Today the tradition of badkhns exists mainly in Hasidic communities. Current performers include Motty Ilowitz, Yankel Miller and Yoel Lebowits.

==Popular culture==
Various forms of modern Jewish entertainment which arose in the Nineteenth century were created by former badkhns, or drew on aspects of the tradition, including Yiddish song, Yiddish poetry, Yiddish Theatre, and Broderzingers. The so-called "father of Yiddish poetry", Eliakum Zunser, was a former badkhn, as were many of the early actors in Abraham Goldfaden's theatre troupes as well as coffeehouse singers who are now long forgotten. Satirical Yiddish songs of the late Nineteenth century also drew on the tradition of the badkhn, especially in their use and parody of liturgical music, and many pioneering Yiddish-language recording artists of the early Twentieth century were former badkhns, including Solomon Smulewitz and Frank Seiden. As well, an early genre of Yiddish-language recorded music involved parodies of the badkhn's traditional performances by Yiddish Theatre actors such as Gus Goldstein, Julius Guttman, Molly Picon, H. I. Reissmann, and the aforementioned Seiden and Smulewitz. Later the traditions of Jewish comedy and vaudeville in the Borscht Belt also drew on aspects of the badkhn's performances.

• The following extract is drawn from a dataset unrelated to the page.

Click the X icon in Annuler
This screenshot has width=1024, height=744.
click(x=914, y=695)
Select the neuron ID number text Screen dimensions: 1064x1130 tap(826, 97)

In the world of Jewish literature, badkhns often appeared as romantic or colourful figures, including in the works of literary figures such as Lev Levanda, Grigory Isaakovich Bogrov, Ezeldel Kotik, Avrom Ber Gotlober, Pauline Wengeroff and Abraham Cahan.

With the Klezmer revival in the late 1970s and early 1980s, there was some renewed interest in badkhn-style singing among klezmer bands. The revival band Kapelye included songs in that style on their albums Future And Past (1981) and Kapelye's Chicken (1987). The group Budowitz, in their attempt to recreate a Nineteenth century Jewish wedding sound, also included badkhn-style performances on their albums Mother Tongue (1997) and Wedding without a Bride (2000).